N°19 | Le sport et la guerre

Colonel Philippe Pétain
Cours d’infanterie enseigné à l’École supérieure de guerre (1911)
Présentation du général Jean Delmas
Colonel Philippe Pétain, Cours d’infanterie enseigné à l’École supérieure de guerre (1911), Éditions du Cosmogone

Les éditions du Cosmogone publient le Cours d’infanterie du colonel Philippe Pétain à l’École de guerre, en 1911. La présentation, d’une dizaine de pages denses et rigoureuses, est écrite par le général Jean Delmas, ancien chef du Service historique de l’armée de terre, ancien président de la commission française d’histoire militaire, excellent connaisseur de l’armée française aux xixe et xxe siècles.

Le cours porte sur « la tactique de l’infanterie, au niveau des petites unités et du régiment ». Sa première partie (pp. 1-97) étudie l’infanterie française dans la bataille d’Auerstaedt, en octobre 1806. La deuxième (pp. 98-203) compare l’action des infanteries française et prussienne pendant la bataille de Saint-Privat, en août 1870, avec un développement fort intéressant sur les interactions complexes entre moral et matériel (pp. 183-187).
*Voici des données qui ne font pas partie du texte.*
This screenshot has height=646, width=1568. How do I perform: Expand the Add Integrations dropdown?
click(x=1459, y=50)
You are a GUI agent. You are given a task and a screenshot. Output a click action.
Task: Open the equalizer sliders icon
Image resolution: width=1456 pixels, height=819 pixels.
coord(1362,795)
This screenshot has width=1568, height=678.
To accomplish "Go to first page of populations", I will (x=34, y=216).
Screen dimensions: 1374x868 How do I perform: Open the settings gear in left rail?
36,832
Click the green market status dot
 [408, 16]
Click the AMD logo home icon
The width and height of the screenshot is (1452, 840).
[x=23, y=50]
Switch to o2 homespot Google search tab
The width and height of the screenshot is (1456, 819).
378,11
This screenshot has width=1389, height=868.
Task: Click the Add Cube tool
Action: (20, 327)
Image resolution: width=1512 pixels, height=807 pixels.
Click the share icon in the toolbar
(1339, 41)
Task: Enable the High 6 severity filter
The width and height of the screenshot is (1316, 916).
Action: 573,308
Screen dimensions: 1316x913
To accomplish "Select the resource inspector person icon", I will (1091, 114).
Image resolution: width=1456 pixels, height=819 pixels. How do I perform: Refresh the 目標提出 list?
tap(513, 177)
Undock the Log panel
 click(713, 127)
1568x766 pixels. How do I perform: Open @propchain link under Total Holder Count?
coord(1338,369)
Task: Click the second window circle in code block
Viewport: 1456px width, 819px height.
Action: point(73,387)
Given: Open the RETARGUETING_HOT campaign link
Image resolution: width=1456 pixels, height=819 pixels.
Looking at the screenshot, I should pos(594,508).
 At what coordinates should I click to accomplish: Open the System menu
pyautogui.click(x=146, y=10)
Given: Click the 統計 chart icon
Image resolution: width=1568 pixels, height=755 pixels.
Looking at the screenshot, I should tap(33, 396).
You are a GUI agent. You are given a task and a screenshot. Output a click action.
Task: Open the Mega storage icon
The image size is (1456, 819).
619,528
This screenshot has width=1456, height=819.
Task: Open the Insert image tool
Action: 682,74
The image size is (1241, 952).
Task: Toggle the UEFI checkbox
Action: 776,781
La dernière partie est la plus courte (pp. 204-246), mais la plus importante au point de vue historique et doctrinal. Pétain y analyse les règlements d’infanterie français de 1875 à 1901-1902 : il fait l’éloge du règlement de 1875, mais critique vivement ceux de 1894 et de 1901-1902. Sans jamais cesser d’être offensif, Pétain récuse tout recours aux attaques en masse sous le feu (pp. VIII-IX et 244-246). Cette condamnation se fonde explicitement sur les conflits récents (à l’échelle de 1911) : « L’expérience des guerres du Transvaal et de Mandchourie imposera finalement silence aux détracteurs de la puissance meurtrière du fusil » (p. 215). Au demeurant, Pétain se trompe : il faut attendre trois années de Grande Guerre et son accession (le conflit a prodigieusement relancé sa carrière) au généralat en chef, le 15 mai 1917, pour que les conséquences du pouvoir destructeur du feu soient véritablement assimilées par l’armée française (pp. XII-XIV).

Cet examen sans complaisance des règlements d’infanterie suscite depuis longtemps l’intérêt des spécialistes. Le général Delmas recense les divergences entre Foch (plus âgé et plus connu) et Pétain avant la Grande Guerre (pp. IX-XI), mais constate aussi que les deux hommes ont cohabité : Foch dirige l’École de guerre quand Pétain y enseigne. Il n’existe pas alors d’orthodoxie doctrinale, même s’il y a des courants plus ou moins influents. Les historiens des conceptions militaires françaises d’avant 1914 prêtent attention aux idées du colonel Pétain (Henry Contamine, Guy Pedroncini, Michel Goya, Dimitry Queloz...) et relativisent leur isolement ; Maud’huy, Lanrezac ou Debeney en sont assez proches. En outre, Pétain s’insère dans la tradition d’intérêt pour le tir des chasseurs à pied.

Ce livre apparaît donc comme une source (le cours a été scanné, ce qui lui conserve une part de son ancienneté documentaire, tout en étant parfaitement lisible) essentielle pour comprendre la vision de la guerre avant 1914, au même titre que les Principes de la guerre et la Conduite de la guerre de Foch ou, dans une autre perspective, L’Armée nouvelle de Jaurès.